Evidence from the literature further suggests the protective effects of an osmotic challenge. For example, the immune-modulatory effect of hypertonic saline on polymorphonuclear neutrophils through decreased expression of adhesion molecules has motivated its use in the resuscitation of trauma victims with shock. Moreover, perfusion of the pulmonary circulation with sucrose promotes endothelial cytoskeletal polymerization, enhances vascular barrier properties and blocks pro-inflammatory secretory processes.

Osmotic challenge also results in the alteration of the biomechanical properties of cellular stress bearing elements. For example, cell shrinkage and swelling increase and decrease F actin content, respectively, and we have confirmed an increase in F-actin assembly in A549 and AT-1 like cells exposed to hypertonic stress in our laboratory (Hubmayr et al, unpublished results). These changes are associated with an increased stress tolerance of the subcortical cytoskeleton and therefore a decreased likelihood that the constituents reach lytic tensions.

9. Summary and conclusion

We have examined the mechanisms of cellular injury and repair relevant to mechanical ventilation and ALI. Central to the sequelae of VALI is cellular deformation, which can cause a robust innate immune response even at sublytic tensions in the absence of injury. The cell is able to respond to deformation-induced changes in lateral plasma membrane tension through a rapid, active trafficking of lipid constructs between the plasma membrane and its intracellular reservoir in order to maintain sublytic plasma membrane tension. However, if deformation exceeds the buffering capacity of this system, lytic tensions are reached and plasma membrane wounding will occur. Whether by overdistension or low-volume injury, resealing and repair of the defect must occur to assure the continued viability of the cell. This process is an active, orchestrated mechanism of non-exocytic vesicular trafficking that appears to be potentiated by secretagogues.

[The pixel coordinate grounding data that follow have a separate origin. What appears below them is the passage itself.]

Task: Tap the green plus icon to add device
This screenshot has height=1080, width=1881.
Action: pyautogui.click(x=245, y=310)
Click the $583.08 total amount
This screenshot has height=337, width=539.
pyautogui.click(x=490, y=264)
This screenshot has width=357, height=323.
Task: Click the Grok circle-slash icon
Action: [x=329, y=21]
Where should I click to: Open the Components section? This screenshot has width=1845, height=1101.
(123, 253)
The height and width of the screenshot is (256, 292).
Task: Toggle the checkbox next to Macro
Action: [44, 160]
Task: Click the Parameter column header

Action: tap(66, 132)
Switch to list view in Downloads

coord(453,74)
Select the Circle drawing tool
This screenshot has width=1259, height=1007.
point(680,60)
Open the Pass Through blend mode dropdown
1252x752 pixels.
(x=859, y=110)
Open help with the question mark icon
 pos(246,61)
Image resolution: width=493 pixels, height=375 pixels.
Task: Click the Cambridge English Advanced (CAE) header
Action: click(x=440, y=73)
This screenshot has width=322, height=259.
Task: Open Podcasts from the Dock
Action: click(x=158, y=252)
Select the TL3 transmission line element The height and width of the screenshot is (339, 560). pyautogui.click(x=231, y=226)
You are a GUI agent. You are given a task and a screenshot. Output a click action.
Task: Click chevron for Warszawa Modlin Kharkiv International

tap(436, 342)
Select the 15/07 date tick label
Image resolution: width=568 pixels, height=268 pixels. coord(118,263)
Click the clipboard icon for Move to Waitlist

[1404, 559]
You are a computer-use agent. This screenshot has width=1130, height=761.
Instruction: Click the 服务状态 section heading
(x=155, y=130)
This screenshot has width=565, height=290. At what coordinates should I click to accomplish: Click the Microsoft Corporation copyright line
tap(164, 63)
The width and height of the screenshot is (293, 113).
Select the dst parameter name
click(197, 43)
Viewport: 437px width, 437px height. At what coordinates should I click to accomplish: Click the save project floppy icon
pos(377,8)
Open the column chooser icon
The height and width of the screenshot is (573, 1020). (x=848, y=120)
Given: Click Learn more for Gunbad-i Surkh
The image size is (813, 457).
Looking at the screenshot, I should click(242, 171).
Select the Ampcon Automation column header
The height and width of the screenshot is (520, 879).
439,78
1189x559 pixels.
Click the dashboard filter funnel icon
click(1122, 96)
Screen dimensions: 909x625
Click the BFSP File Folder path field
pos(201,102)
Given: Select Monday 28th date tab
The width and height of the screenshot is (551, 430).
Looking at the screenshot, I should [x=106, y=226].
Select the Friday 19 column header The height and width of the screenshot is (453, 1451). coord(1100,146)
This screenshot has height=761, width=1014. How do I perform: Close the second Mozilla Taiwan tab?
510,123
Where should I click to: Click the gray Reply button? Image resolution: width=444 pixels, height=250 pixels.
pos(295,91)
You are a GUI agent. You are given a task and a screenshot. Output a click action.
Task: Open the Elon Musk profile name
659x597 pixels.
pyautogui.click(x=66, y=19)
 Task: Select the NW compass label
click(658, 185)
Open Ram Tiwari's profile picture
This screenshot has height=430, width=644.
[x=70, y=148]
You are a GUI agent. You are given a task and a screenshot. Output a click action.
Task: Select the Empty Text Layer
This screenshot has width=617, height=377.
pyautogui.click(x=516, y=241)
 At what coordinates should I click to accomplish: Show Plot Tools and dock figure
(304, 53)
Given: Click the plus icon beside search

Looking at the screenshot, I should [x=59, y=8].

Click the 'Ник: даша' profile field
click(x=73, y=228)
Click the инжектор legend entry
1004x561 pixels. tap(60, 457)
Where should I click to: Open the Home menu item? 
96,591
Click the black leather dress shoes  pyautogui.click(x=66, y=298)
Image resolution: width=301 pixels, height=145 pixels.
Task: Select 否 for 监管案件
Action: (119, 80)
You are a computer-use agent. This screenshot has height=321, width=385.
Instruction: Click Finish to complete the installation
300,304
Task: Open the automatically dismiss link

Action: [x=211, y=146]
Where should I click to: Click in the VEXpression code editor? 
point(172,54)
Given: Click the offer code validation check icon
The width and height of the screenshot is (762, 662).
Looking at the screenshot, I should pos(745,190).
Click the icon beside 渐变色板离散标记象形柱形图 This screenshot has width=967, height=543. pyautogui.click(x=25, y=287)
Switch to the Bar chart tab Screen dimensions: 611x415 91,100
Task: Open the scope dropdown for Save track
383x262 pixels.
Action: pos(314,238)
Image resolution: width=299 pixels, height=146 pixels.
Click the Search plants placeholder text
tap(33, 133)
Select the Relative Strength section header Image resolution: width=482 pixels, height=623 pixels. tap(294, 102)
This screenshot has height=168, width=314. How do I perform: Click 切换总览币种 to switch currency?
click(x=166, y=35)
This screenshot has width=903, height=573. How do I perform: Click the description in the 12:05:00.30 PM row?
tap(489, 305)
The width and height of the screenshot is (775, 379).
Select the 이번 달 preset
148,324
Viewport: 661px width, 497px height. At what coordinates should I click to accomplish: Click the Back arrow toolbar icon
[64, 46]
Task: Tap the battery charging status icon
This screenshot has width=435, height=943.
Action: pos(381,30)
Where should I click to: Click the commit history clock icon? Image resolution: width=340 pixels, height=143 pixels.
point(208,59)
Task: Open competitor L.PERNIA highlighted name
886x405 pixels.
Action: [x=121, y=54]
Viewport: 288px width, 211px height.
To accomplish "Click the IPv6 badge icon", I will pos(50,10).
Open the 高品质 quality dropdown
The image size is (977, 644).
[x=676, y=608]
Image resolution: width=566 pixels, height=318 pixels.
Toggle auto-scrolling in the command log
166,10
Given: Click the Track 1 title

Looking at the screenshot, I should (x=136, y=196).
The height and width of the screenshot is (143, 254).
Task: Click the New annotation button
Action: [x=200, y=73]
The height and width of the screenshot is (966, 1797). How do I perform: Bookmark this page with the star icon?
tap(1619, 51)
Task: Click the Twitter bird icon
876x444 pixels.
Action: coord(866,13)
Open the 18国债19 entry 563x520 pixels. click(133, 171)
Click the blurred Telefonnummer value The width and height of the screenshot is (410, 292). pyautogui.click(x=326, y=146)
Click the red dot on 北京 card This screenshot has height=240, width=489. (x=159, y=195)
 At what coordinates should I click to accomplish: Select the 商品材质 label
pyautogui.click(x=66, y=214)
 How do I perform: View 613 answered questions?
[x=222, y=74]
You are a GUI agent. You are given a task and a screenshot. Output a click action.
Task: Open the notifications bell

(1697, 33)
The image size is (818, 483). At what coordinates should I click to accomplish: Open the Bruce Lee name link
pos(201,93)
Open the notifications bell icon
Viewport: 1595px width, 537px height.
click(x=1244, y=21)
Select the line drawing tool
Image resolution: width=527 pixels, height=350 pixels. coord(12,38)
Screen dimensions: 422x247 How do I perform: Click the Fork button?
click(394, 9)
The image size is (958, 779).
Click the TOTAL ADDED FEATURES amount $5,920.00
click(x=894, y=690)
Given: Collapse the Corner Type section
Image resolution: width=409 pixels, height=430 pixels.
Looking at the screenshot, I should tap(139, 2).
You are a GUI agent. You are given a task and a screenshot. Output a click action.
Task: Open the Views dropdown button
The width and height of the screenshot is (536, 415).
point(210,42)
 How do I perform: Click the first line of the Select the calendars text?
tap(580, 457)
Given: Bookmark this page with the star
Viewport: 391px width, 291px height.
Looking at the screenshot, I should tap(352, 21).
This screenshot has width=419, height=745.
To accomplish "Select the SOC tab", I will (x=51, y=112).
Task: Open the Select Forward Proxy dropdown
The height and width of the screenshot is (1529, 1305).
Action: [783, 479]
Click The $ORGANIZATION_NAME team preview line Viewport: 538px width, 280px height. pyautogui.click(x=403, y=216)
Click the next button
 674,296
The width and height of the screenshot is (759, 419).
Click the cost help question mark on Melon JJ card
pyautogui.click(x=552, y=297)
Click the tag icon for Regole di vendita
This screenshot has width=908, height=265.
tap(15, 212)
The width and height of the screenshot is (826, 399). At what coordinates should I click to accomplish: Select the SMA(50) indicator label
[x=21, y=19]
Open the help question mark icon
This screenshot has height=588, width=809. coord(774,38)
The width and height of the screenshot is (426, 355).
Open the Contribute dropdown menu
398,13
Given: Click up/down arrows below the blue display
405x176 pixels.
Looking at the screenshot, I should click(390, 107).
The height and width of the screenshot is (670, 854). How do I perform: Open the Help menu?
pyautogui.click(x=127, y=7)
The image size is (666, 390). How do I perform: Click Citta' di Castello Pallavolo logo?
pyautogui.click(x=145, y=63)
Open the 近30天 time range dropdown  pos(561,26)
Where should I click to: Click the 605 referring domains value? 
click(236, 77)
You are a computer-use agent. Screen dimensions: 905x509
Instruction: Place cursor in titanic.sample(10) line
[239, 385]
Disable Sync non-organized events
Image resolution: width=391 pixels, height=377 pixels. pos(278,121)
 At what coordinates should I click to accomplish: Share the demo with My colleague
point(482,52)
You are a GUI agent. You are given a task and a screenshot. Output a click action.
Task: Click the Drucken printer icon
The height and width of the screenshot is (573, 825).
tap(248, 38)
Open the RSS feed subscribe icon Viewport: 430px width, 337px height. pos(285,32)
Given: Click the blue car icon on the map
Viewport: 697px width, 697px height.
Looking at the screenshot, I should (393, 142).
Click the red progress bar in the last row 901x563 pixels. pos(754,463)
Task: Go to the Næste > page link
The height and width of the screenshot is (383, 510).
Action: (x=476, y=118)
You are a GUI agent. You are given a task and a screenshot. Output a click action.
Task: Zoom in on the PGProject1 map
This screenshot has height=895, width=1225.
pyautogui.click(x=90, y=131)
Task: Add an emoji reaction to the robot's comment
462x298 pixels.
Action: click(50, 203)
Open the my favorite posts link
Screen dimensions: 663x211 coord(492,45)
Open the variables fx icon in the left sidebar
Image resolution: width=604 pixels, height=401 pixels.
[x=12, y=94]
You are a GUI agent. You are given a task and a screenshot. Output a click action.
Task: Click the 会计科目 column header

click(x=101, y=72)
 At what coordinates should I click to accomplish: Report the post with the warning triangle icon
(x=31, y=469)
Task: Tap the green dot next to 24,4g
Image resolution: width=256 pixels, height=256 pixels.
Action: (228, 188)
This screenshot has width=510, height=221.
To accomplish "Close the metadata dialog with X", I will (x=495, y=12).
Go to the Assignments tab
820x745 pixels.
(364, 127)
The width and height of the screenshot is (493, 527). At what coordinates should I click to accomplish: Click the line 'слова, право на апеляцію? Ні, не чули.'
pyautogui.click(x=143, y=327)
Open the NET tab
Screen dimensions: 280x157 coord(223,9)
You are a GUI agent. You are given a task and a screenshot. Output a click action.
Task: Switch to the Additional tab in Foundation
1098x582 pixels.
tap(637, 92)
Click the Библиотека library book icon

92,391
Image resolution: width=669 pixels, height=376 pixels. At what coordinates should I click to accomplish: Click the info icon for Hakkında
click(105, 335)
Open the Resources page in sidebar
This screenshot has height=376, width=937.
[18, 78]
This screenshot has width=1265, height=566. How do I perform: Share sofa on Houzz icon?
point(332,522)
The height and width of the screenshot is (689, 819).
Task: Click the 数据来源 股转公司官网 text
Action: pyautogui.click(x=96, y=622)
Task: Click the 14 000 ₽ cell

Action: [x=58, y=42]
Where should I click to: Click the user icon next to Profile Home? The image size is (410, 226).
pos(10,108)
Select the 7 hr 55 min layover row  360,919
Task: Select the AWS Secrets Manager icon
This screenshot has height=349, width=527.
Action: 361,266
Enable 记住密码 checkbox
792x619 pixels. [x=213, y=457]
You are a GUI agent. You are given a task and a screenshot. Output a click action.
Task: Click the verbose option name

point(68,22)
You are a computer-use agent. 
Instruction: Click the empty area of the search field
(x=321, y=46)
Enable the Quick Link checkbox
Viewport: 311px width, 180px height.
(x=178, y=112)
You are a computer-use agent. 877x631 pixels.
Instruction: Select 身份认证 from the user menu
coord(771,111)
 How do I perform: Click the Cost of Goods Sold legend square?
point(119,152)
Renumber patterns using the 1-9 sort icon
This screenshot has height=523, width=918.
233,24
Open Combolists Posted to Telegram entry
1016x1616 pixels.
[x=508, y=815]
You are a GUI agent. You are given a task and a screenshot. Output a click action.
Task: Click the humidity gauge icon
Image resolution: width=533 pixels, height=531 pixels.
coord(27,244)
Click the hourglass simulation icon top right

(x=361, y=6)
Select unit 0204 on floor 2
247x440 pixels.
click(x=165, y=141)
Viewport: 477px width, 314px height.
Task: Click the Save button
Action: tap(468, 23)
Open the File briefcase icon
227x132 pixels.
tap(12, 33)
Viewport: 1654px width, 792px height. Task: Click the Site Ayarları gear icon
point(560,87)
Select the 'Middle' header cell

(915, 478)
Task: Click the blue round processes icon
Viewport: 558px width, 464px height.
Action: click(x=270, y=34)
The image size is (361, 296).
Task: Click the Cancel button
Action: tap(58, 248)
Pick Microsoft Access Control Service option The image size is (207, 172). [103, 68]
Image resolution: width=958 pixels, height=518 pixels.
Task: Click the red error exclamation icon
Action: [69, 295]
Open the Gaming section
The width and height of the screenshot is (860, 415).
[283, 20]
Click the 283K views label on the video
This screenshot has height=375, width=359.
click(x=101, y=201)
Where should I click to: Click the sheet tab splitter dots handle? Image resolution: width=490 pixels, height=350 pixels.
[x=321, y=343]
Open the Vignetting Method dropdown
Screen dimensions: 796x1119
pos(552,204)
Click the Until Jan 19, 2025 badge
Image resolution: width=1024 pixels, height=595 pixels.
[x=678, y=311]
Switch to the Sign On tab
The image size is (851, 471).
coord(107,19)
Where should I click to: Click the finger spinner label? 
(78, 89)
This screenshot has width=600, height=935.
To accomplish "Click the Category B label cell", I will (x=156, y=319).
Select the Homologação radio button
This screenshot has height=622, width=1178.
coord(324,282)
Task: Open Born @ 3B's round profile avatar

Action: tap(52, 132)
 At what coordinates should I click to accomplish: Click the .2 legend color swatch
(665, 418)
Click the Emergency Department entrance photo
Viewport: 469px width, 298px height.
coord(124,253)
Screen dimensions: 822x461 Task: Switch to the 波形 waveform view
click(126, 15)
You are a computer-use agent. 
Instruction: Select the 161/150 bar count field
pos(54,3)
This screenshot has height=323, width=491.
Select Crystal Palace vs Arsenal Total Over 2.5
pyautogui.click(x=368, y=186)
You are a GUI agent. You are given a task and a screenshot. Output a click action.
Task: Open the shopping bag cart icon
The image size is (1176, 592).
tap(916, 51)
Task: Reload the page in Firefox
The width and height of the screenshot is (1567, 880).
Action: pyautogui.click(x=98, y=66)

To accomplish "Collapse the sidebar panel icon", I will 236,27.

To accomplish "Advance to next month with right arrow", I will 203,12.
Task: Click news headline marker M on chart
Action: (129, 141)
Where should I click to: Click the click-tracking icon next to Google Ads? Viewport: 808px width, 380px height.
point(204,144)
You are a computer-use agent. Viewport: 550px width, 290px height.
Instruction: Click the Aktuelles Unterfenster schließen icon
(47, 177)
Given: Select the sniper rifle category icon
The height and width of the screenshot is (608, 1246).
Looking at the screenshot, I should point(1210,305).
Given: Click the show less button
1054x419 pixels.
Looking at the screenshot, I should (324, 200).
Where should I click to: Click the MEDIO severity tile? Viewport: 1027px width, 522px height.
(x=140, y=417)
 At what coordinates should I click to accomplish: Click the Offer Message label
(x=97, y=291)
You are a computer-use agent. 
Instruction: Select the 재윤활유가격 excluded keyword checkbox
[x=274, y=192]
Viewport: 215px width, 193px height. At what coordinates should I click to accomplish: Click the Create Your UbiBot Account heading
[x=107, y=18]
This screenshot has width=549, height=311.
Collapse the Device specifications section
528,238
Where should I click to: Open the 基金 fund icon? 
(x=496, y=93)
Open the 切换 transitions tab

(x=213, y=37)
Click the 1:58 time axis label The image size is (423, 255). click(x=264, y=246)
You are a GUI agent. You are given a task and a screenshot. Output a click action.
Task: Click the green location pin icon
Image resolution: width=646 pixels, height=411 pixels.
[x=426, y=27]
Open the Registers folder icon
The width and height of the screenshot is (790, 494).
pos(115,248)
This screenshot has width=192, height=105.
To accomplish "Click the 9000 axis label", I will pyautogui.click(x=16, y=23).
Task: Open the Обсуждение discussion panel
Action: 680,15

Numerous studies have attempted to parse potential therapeutic targets from the complex immune response mediators that are activated by deforming stress. In our laboratory we have taken a different approach, attempting to target the cell itself, instead of its downstream response elements that harken to the proverbial horse-already-out-of-the-barn. Our method has been to utilize an osmotic intervention with the goal of altering the sensitivity of cells to deformation, thereby preventing the deleterious responses normally seen. Current data suggests that hyperosmolar exposure may decrease the risk of deformation-induced wounding by altering the hydration state and therefore biomechanical properties of the cytoskeleton such that inherent lytic tensions are increased.

Finallly, missing from the evidence presented were confirmatory in vivo measurements and observations. For instance, questions surrounding small-scale intra-acinar stress and strain distributions remain unanswered by our current methodologies, yet technological advances with regard to temporal and spatial resolution are slowly coming on line and should begin to fill these important gaps. These measurements will become increasingly important as targeted genomic and physiomic interventions attempt to alter more and more esoteric experimental variables. Perhaps the bench may be able to supply feedback on this sort of treatment progress before such overt and tangible pathologic indicators of lung injury such as infiltrates, inflammation, or edema are obvious to the clinician at the bedside.